Еще скажу вам, милостивый государь, развяжите мою душу, прикажите дочери нашей меня, меня, несчастную мать, знать, как Богом указано, в чем надеюсь, что великодушно поступите во всем моем прошении, о чем я всеискренно прошу вас, милостивый государь мой, остаюсь в надежде неоставления твоей ко мне милости.
Суворов отвечал кратко: сам, мол, должен, а посему помочь не может, но впредь постарается. На его беду, о семейной переписке стало известно Павлу I, который потребовал сведения о состояние опального генерала. Оказалось, что тот имеет усадьбу в Москве, 9080 душ крестьян, 50 000 рублей ежегодного оброка и на сто тысяч рублей пожалованных бриллиантов. Узнав о таком богатстве, Павел приказал Суворову немедленно выполнить просьбу жены. Суворов, вынужденный подчиниться монаршей воле, отдал московский дом и назначил ежегодное содержание в 8000 рублей.
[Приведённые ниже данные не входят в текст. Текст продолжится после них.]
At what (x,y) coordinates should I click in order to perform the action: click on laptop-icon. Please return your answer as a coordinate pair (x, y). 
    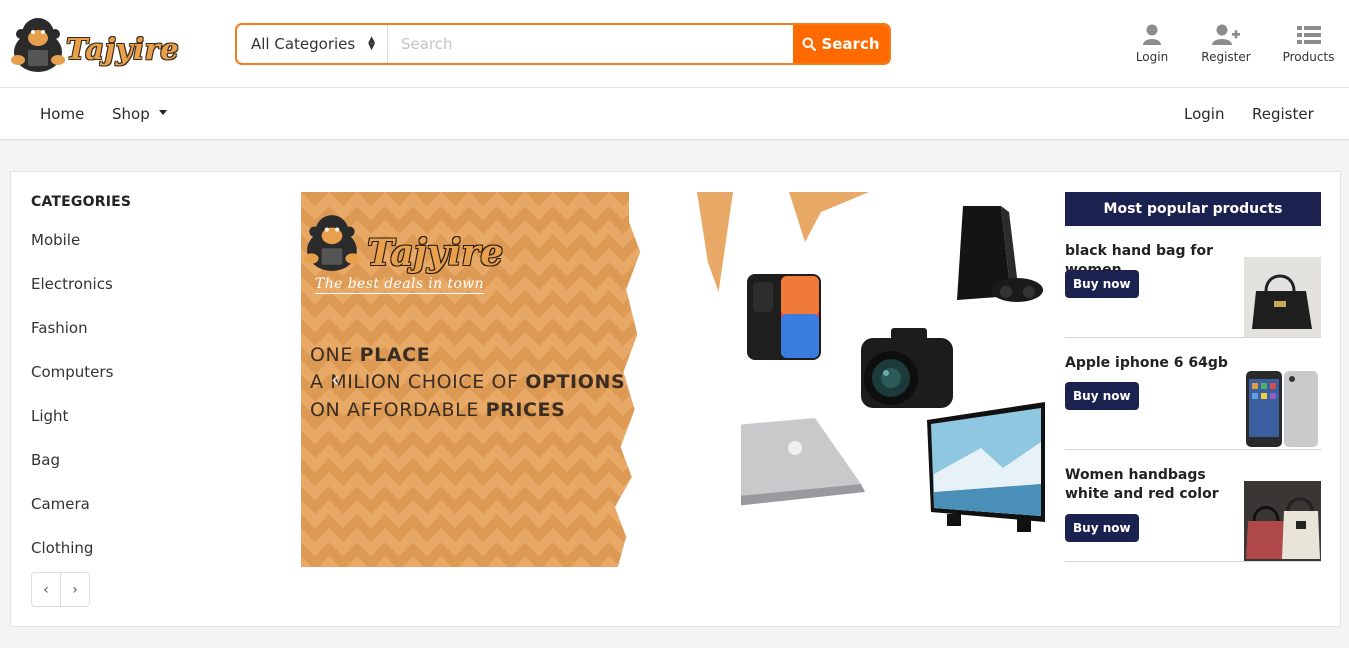
    Looking at the image, I should click on (803, 462).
Опала выдающегося полководца продолжалась недолго. Прямо из ссылки он был отправлен в Австрию командовать войсками против французов. Блестящие победы Суворова принесли ему новые почести и титулы. Отблеск его славы падал и на забытую супругу — в 1799 году она стала княгиней Италийской. Но увидеться в этой жизни им уже не пришлось. Даже глядя в лицо приближающейся смерти, Суворов не пожелал проститься с женой.
После воцарения Александра I о вдове генералиссимуса Суворова вспомнили, император направил ей любезное письмо и пожаловал статс-дамой и орденом Святой Екатерины первой степени. Но вдовая княгиня уже не стремилась к светской жизни. Она тихо жила в московском доме, редко показываясь в обществе. Умерла Варвара Ивановна 8 мая 1806 года, не дожив до 53 лет. Кто знает, как могла сложиться судьба милой княжны Вареньки Прозоровской, не стань она в студеный январский день 1774 года нелюбимой женой великого Суворова.